In contrast, Kuzmic et al. (2000) reported a decreasing renal RI from childhood that increases above 0.7 with age and later dropped to adult level at approximately six years of age, and therefore proposed the utilization of 0.70 RI as a threshold value for the increased renal vascular resistance in adults and children over six years of age. Sığırcı et al. (2006) and Murat et al. (2005) both in Turkey, reported younger ages of 54 and 42 months for RI to reduce to adult level respectively while Lin and Cher (1997), and Vade et al. (1993) in Turkey reported older ages of 128 and 120 months for RI to reduce to adult level respectively. Although there was a consistent reduction in RI with increasing age in this study, the values were consistently not up to RI of 0.7 seen in adults. More studies are needed to validate this result that the RI in Nigerian children does not reach the 0.7 thresholds.

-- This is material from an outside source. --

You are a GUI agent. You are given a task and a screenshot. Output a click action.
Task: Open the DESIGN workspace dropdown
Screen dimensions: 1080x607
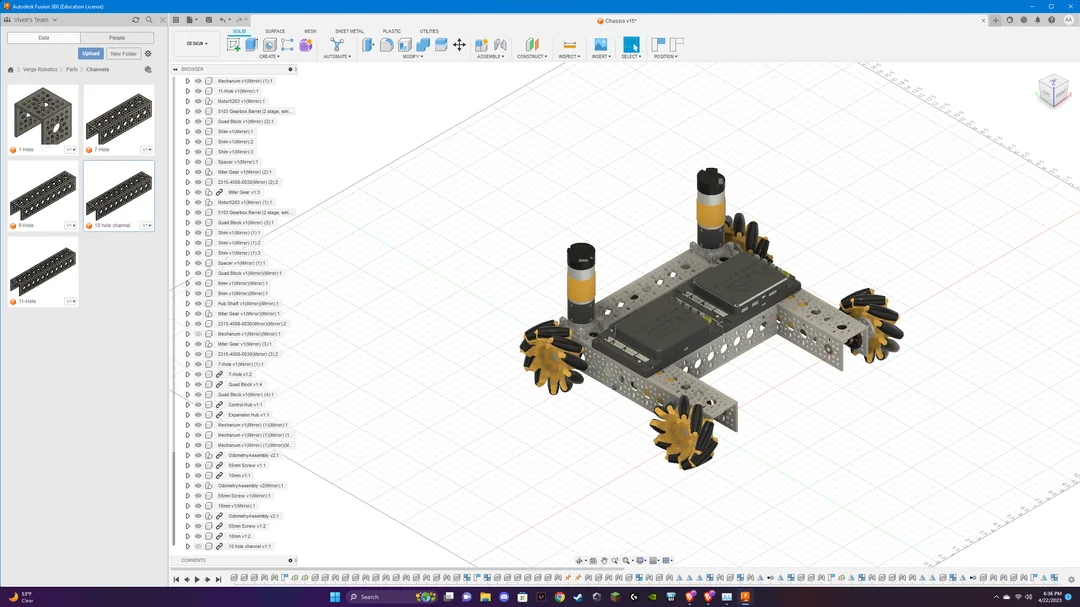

Also, results from our study showed that the mean PI declined with increasing age and stabilized at eight years, similar to findings by Lin and Cher (1997), which reported a decline in the value of PI with increasing age in healthy children and then stabilized at 102 months. Sığırcı et al. (2006) reported a mean acceleration time of 89.2 ± 32.4 (unit) in children 1–6 years and 103 ± 26.5 (unit) in children 6–12 years having a significant positive correlation with age (r = 0.370). Acceleration time also had a statistically significant positive correlation with age in our study. However, the mean acceleration time values were 63.1 (55.8; 70.3) in children 3 to 4 years, 79.0 (69.9; 88.2) in children 5 to 6 years, 82.7 (70.9; 94.5) in children 7 to 8 years and 80.6 (69.0; 92.2) in children 9 to 10 years, which was lower than those reported by Sığırcı et al. (2006).

Taken together, the lower intrarenal Doppler values (RI, PI, and AT)  in  healthy  Nigerian children, compared with figures from studies in other climes, maybe due to racial differences.




In healthy Nigerian children, the intra-renal Doppler reference values are comparable to values obtained in children in other parts of the world. Whilst the Doppler parameters varies with age, weight, and height, the maximum intrarenal RI value in Nigerian children does not exceed 0.7. Healthy normal Nigerian children intra-renal PI, RI, and S/D values decline with age and stabilizes at age 6 to 8 years.



The authors have not declared any conflict of interests.